### Required work
• A. Translate this sentence from the article on LLM factuality into Spanish: "Factual errors can result in not only operational risks but also legal and reputational damage."
• B. Using the article on LLM factuality, decide whether each statement agrees with it. Answer yes or no and quote the deciding words. (i) Hallucinations often happen when a model meets topics outside its domain of knowledge. (ii) Einstein received the Nobel Prize in Physics in 1932. (iii) Exact Match is described as flexible where paraphrased answers are acceptable.

### Excerpted text
Factuality in LLMs: Key Metrics, Challenges & Improvement Strategies

Anjali Chaudhary

Sep 17, 2024•8 min read

LLM training and enhancement

As large language models (LLMs) become integral to business workflows across industries, ensuring their factual accuracy is crucial. LLMs often generate content for applications in fields like healthcare, finance, and law, where misinformation can lead to serious consequences. However, achieving reliable factual outputs from LLMs is challenging due to the need for vast training datasets, the occurrence of hallucinations, and the difficulty in verifying the accuracy of their responses in real-time.

What is factuality in LLMs?

Factuality in LLMs refers to their ability to generate content that aligns with accurate, verifiable information based on trustworthy sources such as encyclopedias, textbooks, or reputable knowledge databases.

Why LLM factuality matters

Factuality is essential for maintaining the integrity of LLMs across various fields, from general knowledge to domain-specific applications like healthcare or law. For example, a physician relying on an LLM for medical advice risks making decisions that could endanger a patient's health if the model generates false information. Similarly, businesses could make costly strategic mistakes if they base decisions on inaccurate insights produced by an LLM.

Factual errors can result in not only operational risks but also legal and reputational damage. For example, an Australian mayor considered taking legal action after ChatGPT falsely accused him of bribery. This incident highlights how misinformation generated by LLMs can lead to defamation and damage a person’s reputation.

As LLMs are further integrated into critical systems like autonomous vehicles, ensuring factual accuracy becomes critical, as even a single error could lead to disastrous outcomes, highlighting the need for accurate AI-generated content.

Factuality vs. hallucinations

Factual errors involve incorrect or misleading real-world data, whereas hallucinations involve fabricated content that is not grounded in any factual basis. Hallucinations often occur when the model tries to fill in gaps or when it encounters topics outside its domain of knowledge. For example, if an LLM is asked about the biography of a historical figure like Albert Einstein:

Factuality example: An LLM might state that Einstein was awarded the Nobel Prize in Physics in 1932 (it was actually 1921), a factual error due to incorrect data.
Hallucination example: In another scenario, the LLM might claim that Einstein was also a talented painter and sculptor, a completely fabricated statement with no real basis.

While both issues can undermine trust in LLM-generated content, they are distinct challenges and addressing them requires different approaches.

LLM factuality evaluation metrics

Evaluating the factual accuracy of LLMs requires a set of tailored metrics that help identify factual errors, measure the reliability of outputs, and guide improvements to enhance accuracy. Below are some commonly used LLM factuality evaluation metrics:

Exact Match (EM): It measures how often an LLM-generated response perfectly matches a reference answer. This metric is particularly useful in tasks like question-answering and machine translation, where accuracy is key. While EM ensures that responses are factually correct, it can be too rigid in scenarios where close approximations or paraphrased answers are acceptable.

(Dataset items)

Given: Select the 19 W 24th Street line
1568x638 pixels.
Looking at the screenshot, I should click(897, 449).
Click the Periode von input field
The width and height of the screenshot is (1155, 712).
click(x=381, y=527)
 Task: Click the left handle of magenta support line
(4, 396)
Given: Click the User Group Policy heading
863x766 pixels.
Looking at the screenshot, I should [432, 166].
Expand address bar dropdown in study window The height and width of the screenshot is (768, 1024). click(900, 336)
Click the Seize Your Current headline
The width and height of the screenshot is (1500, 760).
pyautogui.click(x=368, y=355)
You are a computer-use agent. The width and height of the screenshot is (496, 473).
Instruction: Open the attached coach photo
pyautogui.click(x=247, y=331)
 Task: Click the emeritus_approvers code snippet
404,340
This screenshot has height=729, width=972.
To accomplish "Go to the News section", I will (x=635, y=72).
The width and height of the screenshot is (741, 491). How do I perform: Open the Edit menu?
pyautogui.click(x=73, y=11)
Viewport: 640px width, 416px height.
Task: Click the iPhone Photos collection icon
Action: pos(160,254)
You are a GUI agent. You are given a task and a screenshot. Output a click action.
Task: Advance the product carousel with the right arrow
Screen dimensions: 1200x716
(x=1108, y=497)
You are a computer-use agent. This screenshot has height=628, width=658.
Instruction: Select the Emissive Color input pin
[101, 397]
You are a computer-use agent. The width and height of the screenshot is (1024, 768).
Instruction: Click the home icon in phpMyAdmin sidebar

### Task results
• A. Los errores fácticos pueden provocar no solo riesgos operativos, sino también daños legales y de reputación.

• B.
(i) Yes: "Hallucinations often occur when the model tries to fill in gaps or when it encounters topics outside its domain of knowledge."
(ii) No: "(it was actually 1921)"
(iii) No: "it can be too rigid in scenarios where close approximations or paraphrased answers are acceptable"